Rolling Stone was more interested in channelling the shifting spirit
of young America circa-67', than in pimping boy bands with California
good looks or in husking the revolutionary fervour of the new
underground presses that were popping up in every college town from
Berkley to Austin.

However, as Rolling Stone became more and more a corporate magazine
and recognizable cultural-institution, it quickly found itself in the
dubious position of being a mainstream brand chasing a market of
aging hippies and aspiring hipsters with a sharp sense and resolute
disdain for sell-outs and phonies. Unafraid to court all music
figures from Neil Diamond to Neil Young, by the early seventies,
Rolling Stone had earned itself a reputation for being just another
marketing tool for record labels more interested in selling 20
million Fleetwood Mac or Led Zeppelin records than in discovering the
next Bob Dylan or Otis Redding. Rolling Stone got to be just another
piece of rock-and-roll excess, alongside private jets and sold-out
coliseums, every two bit hit-maker with their own "Sweet Caroline"
was allowed to grace its cover. Bands even sang about Rolling Stone,
just like Chuck Berry used to sing about jukeboxes or Buck Owens
about movie-stardom: "wanna buy five copies for my mother, wanna see
my smilin' face on the cover of the Rolling Stone."

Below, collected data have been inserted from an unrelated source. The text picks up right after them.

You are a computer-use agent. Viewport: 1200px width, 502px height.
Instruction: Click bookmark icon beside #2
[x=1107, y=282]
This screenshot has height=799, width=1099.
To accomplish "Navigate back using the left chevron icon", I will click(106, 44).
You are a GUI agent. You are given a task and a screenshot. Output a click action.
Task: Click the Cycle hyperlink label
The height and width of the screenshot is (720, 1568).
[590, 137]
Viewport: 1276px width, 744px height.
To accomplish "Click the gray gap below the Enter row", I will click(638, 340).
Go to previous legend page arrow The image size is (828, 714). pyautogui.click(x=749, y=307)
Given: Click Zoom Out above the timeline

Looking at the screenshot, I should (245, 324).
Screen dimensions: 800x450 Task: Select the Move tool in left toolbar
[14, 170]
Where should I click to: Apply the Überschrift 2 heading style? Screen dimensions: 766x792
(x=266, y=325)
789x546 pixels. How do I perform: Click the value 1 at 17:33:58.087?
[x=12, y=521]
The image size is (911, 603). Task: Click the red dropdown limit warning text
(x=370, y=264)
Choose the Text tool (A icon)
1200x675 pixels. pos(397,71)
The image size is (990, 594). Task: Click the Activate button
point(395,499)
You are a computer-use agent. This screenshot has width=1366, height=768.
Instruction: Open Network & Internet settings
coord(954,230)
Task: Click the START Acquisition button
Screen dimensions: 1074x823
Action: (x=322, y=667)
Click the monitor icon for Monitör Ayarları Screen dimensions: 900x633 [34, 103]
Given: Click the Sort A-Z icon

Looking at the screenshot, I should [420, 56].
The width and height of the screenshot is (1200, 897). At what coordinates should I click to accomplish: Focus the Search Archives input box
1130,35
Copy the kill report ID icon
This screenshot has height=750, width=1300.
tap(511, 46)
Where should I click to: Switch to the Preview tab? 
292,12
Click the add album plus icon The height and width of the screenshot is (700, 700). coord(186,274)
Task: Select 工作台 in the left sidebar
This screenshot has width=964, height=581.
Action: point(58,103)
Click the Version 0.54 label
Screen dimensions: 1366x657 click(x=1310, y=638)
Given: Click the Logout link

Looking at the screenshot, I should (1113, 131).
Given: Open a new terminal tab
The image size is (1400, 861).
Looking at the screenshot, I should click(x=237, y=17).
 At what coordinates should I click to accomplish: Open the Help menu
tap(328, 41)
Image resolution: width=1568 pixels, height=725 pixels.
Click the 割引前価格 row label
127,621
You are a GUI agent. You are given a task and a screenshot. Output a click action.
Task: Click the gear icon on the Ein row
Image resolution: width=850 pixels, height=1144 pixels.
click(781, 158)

With a name copped from one of those Dylan tunes that Hendrix always
covered, Rolling Stone always kept a distinct political aptness and
dangerous hip within its pages that that no amount of Doritos ad or
full page Axe Body Spray spreads could synthesize. It was the
originator­ the envy of every tuned-in kid pushing out their own zene
on some co-opted Xerox machine. Rolling Stone, with its mandate for
quirky news with a relevant counter-cultural spin, and tendency to
deride the absurdities of pop-culture, became the model for a
particularly ballsy type of publication, a breed of counter-culture
news that each subsequent new generation of could aspire to print.

Rolling Stone had a distinct look. Ordinary magazines usually only
measure about eight by ten and a half inches, up until last October,
Rolling Stone tacked on an extra two inches belt-length and height.
And although Rolling Stones publishers long since did away with the
magazine's original newsprint­ the type that left behind a sweet
black inky residue on your fingers after reading­ being oversized for
decades imbued Rolling Stone with a particular aura of rock-and-roll
authenticity. Its pages looked like something you could find in the
restroom of sleaze bars with grease bands playing hot rock. Unlike
Cosmo or Maxim, Rolling Stone wasn't bound with some blinding glare.

Even if Kurt Cobain had once graced its cover, sly and ironic,
wearing his "Corporate Magazines Suck" t-shirt, Rolling Stone and its
extra two inches may have looked like a sell-out yuppies publication
of choice, but it still had some feisty counter-culture zest left in
it. The crinkle as you turned its pages screamed like analog white
static. Reading Rolling Stone was like throwing on the Stooges or the
Stones Beggars Banquet, filled with threatening distortions and
unforgiving, relentless violent inclinations. Picking up Rolling
Stone was like picking up some radical newspaper off the streets of
Paris 1792. It was like getting a hold of something off Benjamin
Franklyn's Philadelphia press­ dangerous and revolutionary. That is,
until those dangerous two inches were lopped off. Suddenly, Rolling
Stone with its glossy paper and perfect binding was that "Corporate
Magazine." Everything its many critics had ever lobbed against it, in
the simple act of become like every other magazine at the
supermarket, was confirmed. Or was it?